**WRITTEN REQUEST**
Change every instance of "Where should I click to" to "Where do I click to" in the entries below, and leave everything else unchanged.

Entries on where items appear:
::::

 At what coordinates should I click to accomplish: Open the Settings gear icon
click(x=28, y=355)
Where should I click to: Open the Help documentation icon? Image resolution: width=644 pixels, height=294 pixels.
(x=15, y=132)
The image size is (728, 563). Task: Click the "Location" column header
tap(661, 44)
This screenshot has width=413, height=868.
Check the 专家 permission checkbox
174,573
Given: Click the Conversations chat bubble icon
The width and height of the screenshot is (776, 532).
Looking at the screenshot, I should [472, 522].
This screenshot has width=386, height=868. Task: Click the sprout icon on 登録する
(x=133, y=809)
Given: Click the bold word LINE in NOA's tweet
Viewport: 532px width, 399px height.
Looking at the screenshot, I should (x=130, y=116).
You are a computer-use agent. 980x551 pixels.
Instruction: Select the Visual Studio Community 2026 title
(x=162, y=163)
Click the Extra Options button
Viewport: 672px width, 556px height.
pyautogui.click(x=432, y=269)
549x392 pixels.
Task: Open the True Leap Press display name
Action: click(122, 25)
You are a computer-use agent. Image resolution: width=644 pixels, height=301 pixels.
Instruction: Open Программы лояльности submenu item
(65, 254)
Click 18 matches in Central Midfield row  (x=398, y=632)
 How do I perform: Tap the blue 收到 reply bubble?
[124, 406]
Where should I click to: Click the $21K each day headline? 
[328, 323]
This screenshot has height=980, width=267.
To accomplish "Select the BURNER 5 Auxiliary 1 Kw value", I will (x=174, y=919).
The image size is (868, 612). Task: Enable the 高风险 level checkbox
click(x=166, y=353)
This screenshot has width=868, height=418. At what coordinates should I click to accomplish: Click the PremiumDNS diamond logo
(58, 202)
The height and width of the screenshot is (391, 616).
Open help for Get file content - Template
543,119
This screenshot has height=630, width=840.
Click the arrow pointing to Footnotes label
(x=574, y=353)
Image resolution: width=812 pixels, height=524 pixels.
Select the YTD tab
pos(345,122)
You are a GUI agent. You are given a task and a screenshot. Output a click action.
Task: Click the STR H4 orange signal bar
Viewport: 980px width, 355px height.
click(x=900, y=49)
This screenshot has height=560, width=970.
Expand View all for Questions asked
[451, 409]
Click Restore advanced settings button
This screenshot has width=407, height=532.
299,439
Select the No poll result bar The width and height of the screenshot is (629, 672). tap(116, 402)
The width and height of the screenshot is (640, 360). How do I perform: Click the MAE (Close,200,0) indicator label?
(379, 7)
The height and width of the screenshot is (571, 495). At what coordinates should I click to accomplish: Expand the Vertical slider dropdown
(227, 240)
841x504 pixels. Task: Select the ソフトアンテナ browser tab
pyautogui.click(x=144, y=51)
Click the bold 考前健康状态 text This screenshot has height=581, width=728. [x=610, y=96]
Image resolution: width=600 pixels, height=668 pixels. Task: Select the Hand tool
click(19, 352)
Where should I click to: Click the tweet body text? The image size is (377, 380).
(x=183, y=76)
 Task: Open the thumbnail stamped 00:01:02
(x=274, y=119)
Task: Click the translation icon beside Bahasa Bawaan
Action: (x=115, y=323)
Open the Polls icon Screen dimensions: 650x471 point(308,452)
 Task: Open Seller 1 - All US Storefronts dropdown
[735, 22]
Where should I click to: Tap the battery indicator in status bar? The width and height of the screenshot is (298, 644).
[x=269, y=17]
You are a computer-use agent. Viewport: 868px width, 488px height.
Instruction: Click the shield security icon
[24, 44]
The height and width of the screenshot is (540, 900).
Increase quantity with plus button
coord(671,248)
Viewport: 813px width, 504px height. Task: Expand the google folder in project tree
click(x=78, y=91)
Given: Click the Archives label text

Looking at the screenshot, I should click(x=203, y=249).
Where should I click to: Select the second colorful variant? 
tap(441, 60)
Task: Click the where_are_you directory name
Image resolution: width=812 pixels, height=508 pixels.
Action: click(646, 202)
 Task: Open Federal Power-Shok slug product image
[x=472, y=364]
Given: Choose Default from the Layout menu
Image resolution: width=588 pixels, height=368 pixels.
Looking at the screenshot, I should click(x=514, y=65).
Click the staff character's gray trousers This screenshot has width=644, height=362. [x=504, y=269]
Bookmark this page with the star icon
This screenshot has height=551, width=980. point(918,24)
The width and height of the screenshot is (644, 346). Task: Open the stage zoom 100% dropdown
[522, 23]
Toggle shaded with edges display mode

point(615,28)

::::

**REPLY**
 At what coordinates should I click to accomplish: Open the Settings gear icon
click(x=28, y=355)
Where do I click to: Open the Help documentation icon? Image resolution: width=644 pixels, height=294 pixels.
(x=15, y=132)
The image size is (728, 563). Task: Click the "Location" column header
tap(661, 44)
This screenshot has width=413, height=868.
Check the 专家 permission checkbox
174,573
Given: Click the Conversations chat bubble icon
The width and height of the screenshot is (776, 532).
Looking at the screenshot, I should [472, 522].
This screenshot has width=386, height=868. Task: Click the sprout icon on 登録する
(x=133, y=809)
Given: Click the bold word LINE in NOA's tweet
Viewport: 532px width, 399px height.
Looking at the screenshot, I should (x=130, y=116).
You are a computer-use agent. 980x551 pixels.
Instruction: Select the Visual Studio Community 2026 title
(x=162, y=163)
Click the Extra Options button
Viewport: 672px width, 556px height.
pyautogui.click(x=432, y=269)
549x392 pixels.
Task: Open the True Leap Press display name
Action: click(122, 25)
You are a computer-use agent. Image resolution: width=644 pixels, height=301 pixels.
Instruction: Open Программы лояльности submenu item
(65, 254)
Click 18 matches in Central Midfield row  (x=398, y=632)
 How do I perform: Tap the blue 收到 reply bubble?
[124, 406]
Where do I click to: Click the $21K each day headline? 
[328, 323]
This screenshot has height=980, width=267.
To accomplish "Select the BURNER 5 Auxiliary 1 Kw value", I will (x=174, y=919).
The image size is (868, 612). Task: Enable the 高风险 level checkbox
click(x=166, y=353)
This screenshot has width=868, height=418. At what coordinates should I click to accomplish: Click the PremiumDNS diamond logo
(58, 202)
The height and width of the screenshot is (391, 616).
Open help for Get file content - Template
543,119
This screenshot has height=630, width=840.
Click the arrow pointing to Footnotes label
(x=574, y=353)
Image resolution: width=812 pixels, height=524 pixels.
Select the YTD tab
pos(345,122)
You are a GUI agent. You are given a task and a screenshot. Output a click action.
Task: Click the STR H4 orange signal bar
Viewport: 980px width, 355px height.
click(x=900, y=49)
This screenshot has height=560, width=970.
Expand View all for Questions asked
[451, 409]
Click Restore advanced settings button
This screenshot has width=407, height=532.
299,439
Select the No poll result bar The width and height of the screenshot is (629, 672). tap(116, 402)
The width and height of the screenshot is (640, 360). How do I perform: Click the MAE (Close,200,0) indicator label?
(379, 7)
The height and width of the screenshot is (571, 495). At what coordinates should I click to accomplish: Expand the Vertical slider dropdown
(227, 240)
841x504 pixels. Task: Select the ソフトアンテナ browser tab
pyautogui.click(x=144, y=51)
Click the bold 考前健康状态 text This screenshot has height=581, width=728. [x=610, y=96]
Image resolution: width=600 pixels, height=668 pixels. Task: Select the Hand tool
click(19, 352)
Where do I click to: Click the tweet body text? The image size is (377, 380).
(x=183, y=76)
 Task: Open the thumbnail stamped 00:01:02
(x=274, y=119)
Task: Click the translation icon beside Bahasa Bawaan
Action: (x=115, y=323)
Open the Polls icon Screen dimensions: 650x471 point(308,452)
 Task: Open Seller 1 - All US Storefronts dropdown
[735, 22]
Where do I click to: Tap the battery indicator in status bar? The width and height of the screenshot is (298, 644).
[x=269, y=17]
You are a computer-use agent. Viewport: 868px width, 488px height.
Instruction: Click the shield security icon
[24, 44]
The height and width of the screenshot is (540, 900).
Increase quantity with plus button
coord(671,248)
Viewport: 813px width, 504px height. Task: Expand the google folder in project tree
click(x=78, y=91)
Given: Click the Archives label text

Looking at the screenshot, I should click(x=203, y=249).
Where do I click to: Select the second colorful variant? 
tap(441, 60)
Task: Click the where_are_you directory name
Image resolution: width=812 pixels, height=508 pixels.
Action: click(646, 202)
 Task: Open Federal Power-Shok slug product image
[x=472, y=364]
Given: Choose Default from the Layout menu
Image resolution: width=588 pixels, height=368 pixels.
Looking at the screenshot, I should click(x=514, y=65).
Click the staff character's gray trousers This screenshot has width=644, height=362. [x=504, y=269]
Bookmark this page with the star icon
This screenshot has height=551, width=980. point(918,24)
The width and height of the screenshot is (644, 346). Task: Open the stage zoom 100% dropdown
[522, 23]
Toggle shaded with edges display mode

point(615,28)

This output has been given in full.